Add subtitles so your short is accessible and platform-friendly (sound-off viewing). Using moviepy:

from moviepy.editor import SubtitlesClip

generator = lambda txt: TextClip(txt, font='Amiri-SemiBold', fontsize=45, color='white')
subs = [ (0,10,""I chose Virginia Tech because I felt something special about Virginia.""), (10,20,"… etc")]  # list of (start, end, text)
subclip = SubtitlesClip(subs, generator).set_position(("center","90%"))
composite = CompositeVideoClip([trimmed_resized, logo, name_txt, affiliation_txt, subclip])

This adds timed subtitles at 90% vertical. This is a feature beyond simple overlay; many competitor posts don’t mention accessibility or captions.

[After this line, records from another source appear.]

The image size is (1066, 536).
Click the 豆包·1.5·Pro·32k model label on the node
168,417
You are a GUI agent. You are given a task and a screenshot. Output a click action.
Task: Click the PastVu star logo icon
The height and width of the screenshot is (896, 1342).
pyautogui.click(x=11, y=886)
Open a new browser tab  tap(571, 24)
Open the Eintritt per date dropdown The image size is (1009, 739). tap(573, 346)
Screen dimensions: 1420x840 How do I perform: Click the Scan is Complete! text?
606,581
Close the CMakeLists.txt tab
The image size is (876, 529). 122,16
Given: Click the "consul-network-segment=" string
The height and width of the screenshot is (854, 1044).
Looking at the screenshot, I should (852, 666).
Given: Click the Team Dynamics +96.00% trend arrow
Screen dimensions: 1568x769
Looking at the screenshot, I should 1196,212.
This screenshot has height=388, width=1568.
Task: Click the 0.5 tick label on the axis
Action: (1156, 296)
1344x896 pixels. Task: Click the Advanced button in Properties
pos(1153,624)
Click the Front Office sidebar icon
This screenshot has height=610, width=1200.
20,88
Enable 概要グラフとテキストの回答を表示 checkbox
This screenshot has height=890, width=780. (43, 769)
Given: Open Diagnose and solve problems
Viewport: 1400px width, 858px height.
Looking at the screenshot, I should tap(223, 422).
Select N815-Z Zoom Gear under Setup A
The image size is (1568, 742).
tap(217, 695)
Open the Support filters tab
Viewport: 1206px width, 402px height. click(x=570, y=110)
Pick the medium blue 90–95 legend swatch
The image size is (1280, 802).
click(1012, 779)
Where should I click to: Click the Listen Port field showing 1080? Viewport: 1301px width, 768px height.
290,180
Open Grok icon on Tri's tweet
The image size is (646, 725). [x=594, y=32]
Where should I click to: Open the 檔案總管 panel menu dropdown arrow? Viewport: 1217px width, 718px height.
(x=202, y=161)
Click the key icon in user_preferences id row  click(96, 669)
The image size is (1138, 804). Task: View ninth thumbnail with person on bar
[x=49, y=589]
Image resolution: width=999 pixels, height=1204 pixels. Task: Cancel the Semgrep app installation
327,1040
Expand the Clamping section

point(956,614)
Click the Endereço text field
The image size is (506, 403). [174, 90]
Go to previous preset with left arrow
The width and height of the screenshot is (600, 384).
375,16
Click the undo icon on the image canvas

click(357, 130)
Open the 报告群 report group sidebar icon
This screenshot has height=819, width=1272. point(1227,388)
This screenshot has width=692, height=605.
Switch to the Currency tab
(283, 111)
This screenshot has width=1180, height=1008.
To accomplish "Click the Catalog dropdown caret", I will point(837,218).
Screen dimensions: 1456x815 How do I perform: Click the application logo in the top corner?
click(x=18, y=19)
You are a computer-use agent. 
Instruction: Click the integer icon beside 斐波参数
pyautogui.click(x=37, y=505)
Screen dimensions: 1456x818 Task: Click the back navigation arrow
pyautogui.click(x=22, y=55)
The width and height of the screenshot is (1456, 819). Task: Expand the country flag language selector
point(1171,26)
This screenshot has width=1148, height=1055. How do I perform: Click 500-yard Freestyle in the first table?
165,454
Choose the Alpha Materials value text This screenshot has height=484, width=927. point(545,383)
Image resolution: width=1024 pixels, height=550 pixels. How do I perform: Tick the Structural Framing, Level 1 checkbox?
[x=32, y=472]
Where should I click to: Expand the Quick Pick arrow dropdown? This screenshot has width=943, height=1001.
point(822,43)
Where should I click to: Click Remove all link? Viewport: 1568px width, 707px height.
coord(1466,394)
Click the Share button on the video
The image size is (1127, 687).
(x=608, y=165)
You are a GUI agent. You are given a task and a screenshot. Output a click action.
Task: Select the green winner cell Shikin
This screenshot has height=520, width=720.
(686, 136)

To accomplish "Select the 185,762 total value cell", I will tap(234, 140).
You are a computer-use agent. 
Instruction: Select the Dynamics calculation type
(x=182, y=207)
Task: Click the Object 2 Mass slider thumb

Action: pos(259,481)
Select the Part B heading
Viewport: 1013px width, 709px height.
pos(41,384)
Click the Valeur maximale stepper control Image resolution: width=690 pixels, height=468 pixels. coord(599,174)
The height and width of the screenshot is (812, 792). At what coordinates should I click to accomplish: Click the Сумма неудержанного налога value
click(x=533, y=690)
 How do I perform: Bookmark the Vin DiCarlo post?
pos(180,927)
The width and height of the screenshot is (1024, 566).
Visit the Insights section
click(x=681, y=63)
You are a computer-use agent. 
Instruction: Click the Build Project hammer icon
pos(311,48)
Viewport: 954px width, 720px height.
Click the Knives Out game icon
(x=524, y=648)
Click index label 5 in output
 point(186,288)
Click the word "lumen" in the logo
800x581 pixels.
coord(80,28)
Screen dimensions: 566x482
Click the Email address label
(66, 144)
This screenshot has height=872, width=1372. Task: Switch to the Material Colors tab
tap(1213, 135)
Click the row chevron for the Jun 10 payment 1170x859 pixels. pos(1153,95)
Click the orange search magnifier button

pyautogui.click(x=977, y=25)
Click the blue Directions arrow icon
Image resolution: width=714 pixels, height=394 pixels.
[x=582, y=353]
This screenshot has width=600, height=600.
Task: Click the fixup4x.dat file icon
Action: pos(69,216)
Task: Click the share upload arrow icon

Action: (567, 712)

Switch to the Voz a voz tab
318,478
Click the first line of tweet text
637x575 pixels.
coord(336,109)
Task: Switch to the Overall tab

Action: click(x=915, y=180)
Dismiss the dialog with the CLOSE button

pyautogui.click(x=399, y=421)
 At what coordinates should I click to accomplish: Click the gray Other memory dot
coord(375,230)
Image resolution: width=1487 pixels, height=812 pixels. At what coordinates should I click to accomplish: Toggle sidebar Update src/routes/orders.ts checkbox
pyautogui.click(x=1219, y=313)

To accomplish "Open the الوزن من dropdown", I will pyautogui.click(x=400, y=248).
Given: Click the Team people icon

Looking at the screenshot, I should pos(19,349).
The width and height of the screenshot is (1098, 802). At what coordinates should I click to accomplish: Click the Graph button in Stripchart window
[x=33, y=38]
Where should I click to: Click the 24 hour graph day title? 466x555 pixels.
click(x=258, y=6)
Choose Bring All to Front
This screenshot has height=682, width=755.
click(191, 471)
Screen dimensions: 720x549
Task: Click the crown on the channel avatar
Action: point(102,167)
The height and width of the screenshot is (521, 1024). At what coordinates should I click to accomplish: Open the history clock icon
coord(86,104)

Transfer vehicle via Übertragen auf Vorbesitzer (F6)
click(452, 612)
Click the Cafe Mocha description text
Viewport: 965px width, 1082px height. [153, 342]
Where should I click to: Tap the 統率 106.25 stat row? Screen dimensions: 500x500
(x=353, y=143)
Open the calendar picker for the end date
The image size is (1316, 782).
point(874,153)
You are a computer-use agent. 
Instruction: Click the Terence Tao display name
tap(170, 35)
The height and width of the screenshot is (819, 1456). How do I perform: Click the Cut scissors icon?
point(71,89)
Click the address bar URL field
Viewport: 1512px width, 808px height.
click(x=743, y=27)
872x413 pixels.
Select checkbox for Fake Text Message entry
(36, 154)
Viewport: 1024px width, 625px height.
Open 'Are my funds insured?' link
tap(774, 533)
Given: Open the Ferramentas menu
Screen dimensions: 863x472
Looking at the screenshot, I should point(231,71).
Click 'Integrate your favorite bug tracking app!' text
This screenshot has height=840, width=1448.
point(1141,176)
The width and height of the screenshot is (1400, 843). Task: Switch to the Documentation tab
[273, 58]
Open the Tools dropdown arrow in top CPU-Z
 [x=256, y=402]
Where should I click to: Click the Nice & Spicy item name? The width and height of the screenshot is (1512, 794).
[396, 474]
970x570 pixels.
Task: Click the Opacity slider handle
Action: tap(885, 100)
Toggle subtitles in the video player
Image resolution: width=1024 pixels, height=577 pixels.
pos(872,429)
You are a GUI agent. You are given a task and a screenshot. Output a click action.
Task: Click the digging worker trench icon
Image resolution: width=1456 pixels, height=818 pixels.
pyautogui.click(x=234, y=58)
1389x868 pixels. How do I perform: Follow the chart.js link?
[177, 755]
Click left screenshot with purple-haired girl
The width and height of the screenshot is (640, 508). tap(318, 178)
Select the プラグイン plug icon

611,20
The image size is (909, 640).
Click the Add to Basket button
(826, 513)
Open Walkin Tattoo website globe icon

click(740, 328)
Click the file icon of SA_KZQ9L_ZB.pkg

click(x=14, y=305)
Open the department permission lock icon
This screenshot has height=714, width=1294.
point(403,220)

Optimising for multiple aspect ratios:

Perhaps you want both 9:16 (mobile) and 1:1 (Instagram feed) versions. You can script a small loop:

for ratio, size in [("9:16",(1080,1920)), ("1:1",(1080,1080))]:
    clip2 = trimmed.resize(newsize=size)
    # reposition overlays appropriately (e.g., bottom lower-third moves)
    output_file2 = OUTPUT_DIR + f"/bruce_smith_confession_{ratio}.mp4"
    clip2.write_videofile(output_file2, fps=30, codec='libx264', audio_codec='aac')

Competitor posts usually don’t explain multi-format output via script.

Scripted branding for reuse:

If you plan to create similar “confession” shorts for different people/organizations, turn your script into a template:

def create_confession_short(person_name, affiliation, video_path, logo_path, quote, duration=45, output_path):
    # load, trim, overlays, etc.
    # reuse code above

You can then call:

create_confession_short("Bruce Smith", "Virginia Tech Hokies", "video_clip.mp4", "logo.png", "I chose Virginia Tech because …", 45, "bruce_smith_confession_short.mp4")

Final Thoughts

If you followed along, you now have a clear blueprint: how to create a “Bruce Smith Virginia Tech Confession” short using Python, from planning through export. Even if you don’t in fact use Bruce Smith or Virginia Tech, the template works for any person/organization “confession” short you want to make.